(INSTRUCTION): Copy every item below line for line, changing nothing.

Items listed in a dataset
※

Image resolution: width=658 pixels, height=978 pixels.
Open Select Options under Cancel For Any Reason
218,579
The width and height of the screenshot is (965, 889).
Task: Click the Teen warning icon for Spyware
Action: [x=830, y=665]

※

(RESULT FOR THIS EXERCISE):
Image resolution: width=658 pixels, height=978 pixels.
Open Select Options under Cancel For Any Reason
218,579
The width and height of the screenshot is (965, 889).
Task: Click the Teen warning icon for Spyware
Action: [x=830, y=665]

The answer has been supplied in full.